Bearoff told HuffPost that a brand new employee who'd been underemployed (he formerly worked for himself) just started at the company on Wednesday, expanding the company payroll to four. Bearoff said a $1,000 donation would be going to the Pennsylvania SPCA.
"He's quite a philanthropist. It sparked us," said Christian Roach, a member services executive at TruMark Financial Credit Union. Roach said he had been considering hiring a social media specialist when he heard of Epstein's plan (though Roach said he didn't know if the company would make a special effort to hire an unemployed person). "I was on the fence with the social media position, but it kinda made you go know what, maybe it's time.... He moved me off the dime."
Before his successful careers as a car dealer and real estate investor, Epstein says he and his mother opened a candy store to save their home when he was a teenager, not long after his father died. They took an apartment above the store. "I opened the store at 6 a.m. and closed it at 10 at night. At the end of the year we sold it, paid all our expenses and recaptured our home."

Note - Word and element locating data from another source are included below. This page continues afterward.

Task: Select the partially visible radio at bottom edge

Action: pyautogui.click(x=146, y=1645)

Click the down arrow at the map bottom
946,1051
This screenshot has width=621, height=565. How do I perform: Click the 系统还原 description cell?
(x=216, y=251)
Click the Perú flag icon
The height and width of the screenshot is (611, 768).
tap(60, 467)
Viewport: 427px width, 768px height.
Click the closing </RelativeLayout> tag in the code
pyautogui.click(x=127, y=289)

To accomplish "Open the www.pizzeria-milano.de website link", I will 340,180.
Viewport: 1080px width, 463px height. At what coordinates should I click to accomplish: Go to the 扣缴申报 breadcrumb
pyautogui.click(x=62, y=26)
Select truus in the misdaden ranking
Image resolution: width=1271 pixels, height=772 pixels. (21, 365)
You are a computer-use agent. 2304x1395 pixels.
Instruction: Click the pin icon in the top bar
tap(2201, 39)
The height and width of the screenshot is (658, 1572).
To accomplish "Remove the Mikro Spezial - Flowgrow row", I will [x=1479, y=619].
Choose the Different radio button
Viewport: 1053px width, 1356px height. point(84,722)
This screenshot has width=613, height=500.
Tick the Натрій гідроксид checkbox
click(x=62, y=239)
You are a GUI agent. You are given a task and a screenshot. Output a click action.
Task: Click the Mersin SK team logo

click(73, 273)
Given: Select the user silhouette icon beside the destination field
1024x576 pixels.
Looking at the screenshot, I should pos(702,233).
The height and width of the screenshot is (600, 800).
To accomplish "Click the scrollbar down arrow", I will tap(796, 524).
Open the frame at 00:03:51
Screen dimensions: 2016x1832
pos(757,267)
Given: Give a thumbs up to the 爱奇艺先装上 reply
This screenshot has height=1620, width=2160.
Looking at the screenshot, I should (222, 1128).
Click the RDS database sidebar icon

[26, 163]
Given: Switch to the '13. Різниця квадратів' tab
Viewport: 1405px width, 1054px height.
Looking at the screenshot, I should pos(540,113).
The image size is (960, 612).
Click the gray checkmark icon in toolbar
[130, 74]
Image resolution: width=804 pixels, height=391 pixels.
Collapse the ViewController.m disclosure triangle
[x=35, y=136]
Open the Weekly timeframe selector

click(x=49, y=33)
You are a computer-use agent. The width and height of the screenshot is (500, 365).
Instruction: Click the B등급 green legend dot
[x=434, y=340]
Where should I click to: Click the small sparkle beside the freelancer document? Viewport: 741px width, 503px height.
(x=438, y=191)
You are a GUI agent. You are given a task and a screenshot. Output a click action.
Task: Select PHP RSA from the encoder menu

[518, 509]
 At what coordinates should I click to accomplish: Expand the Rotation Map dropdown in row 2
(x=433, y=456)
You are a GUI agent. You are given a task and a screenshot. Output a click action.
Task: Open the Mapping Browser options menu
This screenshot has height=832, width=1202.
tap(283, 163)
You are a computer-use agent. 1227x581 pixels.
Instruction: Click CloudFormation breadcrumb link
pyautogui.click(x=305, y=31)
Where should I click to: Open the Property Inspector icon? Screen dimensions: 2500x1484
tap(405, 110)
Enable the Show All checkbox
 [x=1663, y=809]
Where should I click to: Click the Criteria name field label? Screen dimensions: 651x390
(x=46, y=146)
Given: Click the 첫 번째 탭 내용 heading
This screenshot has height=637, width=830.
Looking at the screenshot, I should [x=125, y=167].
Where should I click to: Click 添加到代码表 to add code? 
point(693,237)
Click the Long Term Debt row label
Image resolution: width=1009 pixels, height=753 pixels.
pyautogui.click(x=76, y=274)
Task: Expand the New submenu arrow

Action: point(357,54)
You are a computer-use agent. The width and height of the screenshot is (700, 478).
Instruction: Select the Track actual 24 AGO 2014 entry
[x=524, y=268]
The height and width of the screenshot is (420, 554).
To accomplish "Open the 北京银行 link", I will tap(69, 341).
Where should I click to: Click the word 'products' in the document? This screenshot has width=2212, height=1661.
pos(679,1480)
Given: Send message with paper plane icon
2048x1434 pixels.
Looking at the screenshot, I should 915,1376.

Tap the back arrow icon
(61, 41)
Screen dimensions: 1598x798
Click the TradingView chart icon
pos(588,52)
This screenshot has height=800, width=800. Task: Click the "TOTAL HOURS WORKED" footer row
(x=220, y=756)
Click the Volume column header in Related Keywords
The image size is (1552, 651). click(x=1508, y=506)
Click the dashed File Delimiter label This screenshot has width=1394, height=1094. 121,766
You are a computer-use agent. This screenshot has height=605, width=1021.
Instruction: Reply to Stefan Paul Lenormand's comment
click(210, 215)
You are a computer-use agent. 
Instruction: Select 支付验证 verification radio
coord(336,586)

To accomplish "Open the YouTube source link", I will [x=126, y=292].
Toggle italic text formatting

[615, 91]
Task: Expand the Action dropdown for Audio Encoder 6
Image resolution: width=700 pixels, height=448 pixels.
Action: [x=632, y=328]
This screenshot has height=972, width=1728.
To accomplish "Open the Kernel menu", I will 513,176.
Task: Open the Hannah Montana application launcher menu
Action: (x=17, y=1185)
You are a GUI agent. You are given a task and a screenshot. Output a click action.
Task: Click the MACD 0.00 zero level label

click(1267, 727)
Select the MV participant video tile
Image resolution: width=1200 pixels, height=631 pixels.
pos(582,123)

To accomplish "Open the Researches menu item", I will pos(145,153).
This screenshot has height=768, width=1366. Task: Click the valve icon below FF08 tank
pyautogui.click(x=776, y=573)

Epstein talks about his plan with fervor, stressing that partisan policy solutions haven't been working. He doesn't care if a policy egghead would point out that we're out eight million jobs since the start of the recession. "When I went to Temple I had an economics professor who was an adviser to the White House," he said. "I never understood what the hell he was talking about. I know what it is to make a living."